- **Text section**:
==*==
# Hitting Wedges of Soft lies



## MarkA (Nov 26, 2012)

Just starting on my winter leage campaign and we lost 2 holes ( and the match) due to ineptness with a wedge off a soft lie. Twice I went right under the ball  after nailing my drive. if anyone can give me a little help to stop making me look like a hacker id be grateful


----------



## duncan mackie (Nov 26, 2012)

as with all other shots you need to hit the small ball first....with the club going down.  with preferred lies, longer grass etc it's easy to get into a habit of trying to sweep shots all the time, and for wedges this leads to disaster...


----------



## SocketRocket (Nov 26, 2012)

In soggy lies you dont want to be hitting down too steep, you will end up chunking the wedge into the ground.

Use a wedge with some bounce like a sand wedge.   Take a level stance, dont lean too far forward, this way you will shallow out the swing.   Let the bounce on the club slide through the ground and under the ball.
==*==
- **Dataset content**:

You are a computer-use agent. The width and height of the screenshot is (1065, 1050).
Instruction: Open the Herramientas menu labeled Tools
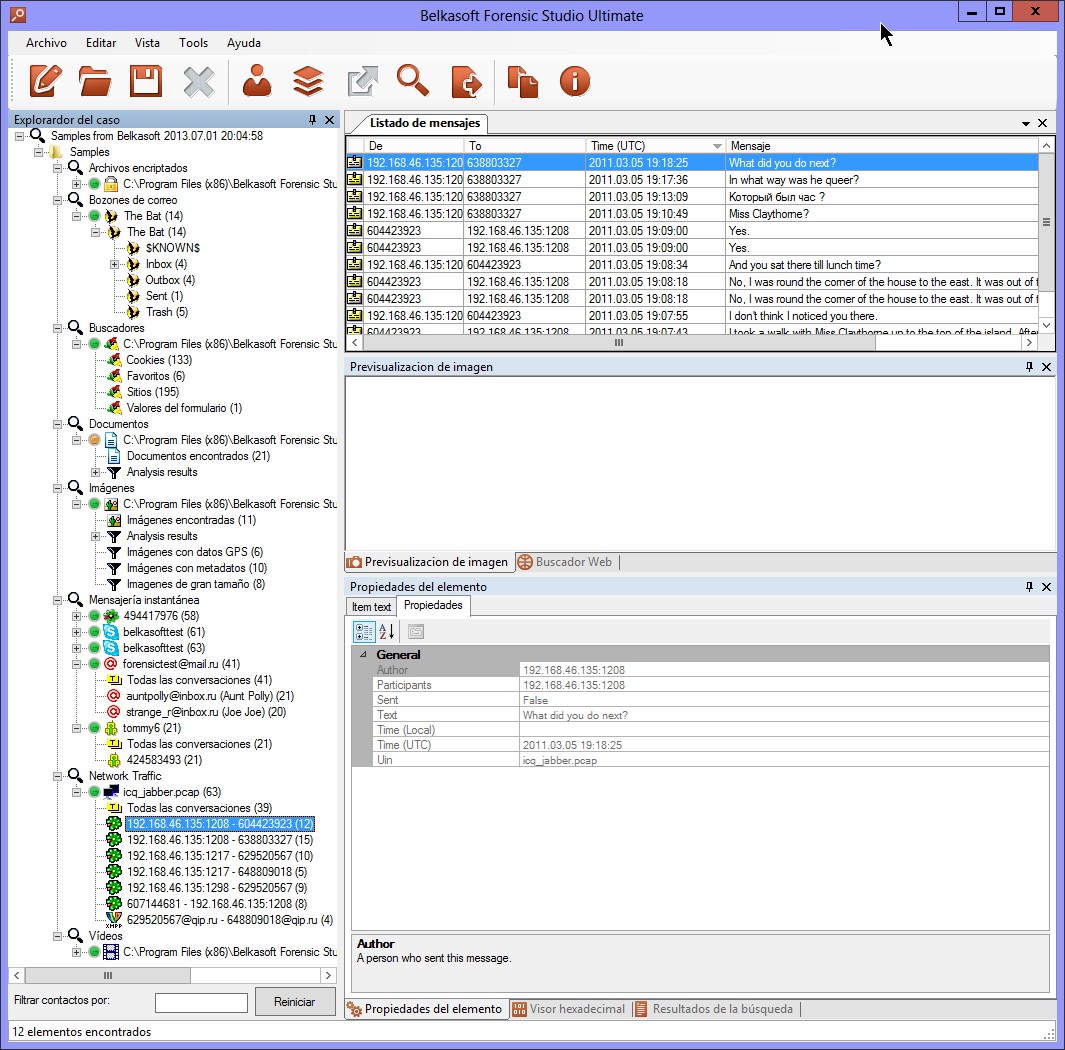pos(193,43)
==*==
- **Task list**:
a – Reproduce the passage of the wedge thread word for word, starting at "Just starting on" and ending at "mackie (Nov 26, 2012)".
b – In the wedge thread, what kind of club does SocketRocket recommend for soggy lies?

- **Outputs for the tasks**:
a –
Just starting on my winter leage campaign and we lost 2 holes ( and the match) due to ineptness with a wedge off a soft lie. Twice I went right under the ball  after nailing my drive. if anyone can give me a little help to stop making me look like a hacker id be grateful


----------



## duncan mackie (Nov 26, 2012)

b – A wedge with some bounce, like a sand wedge.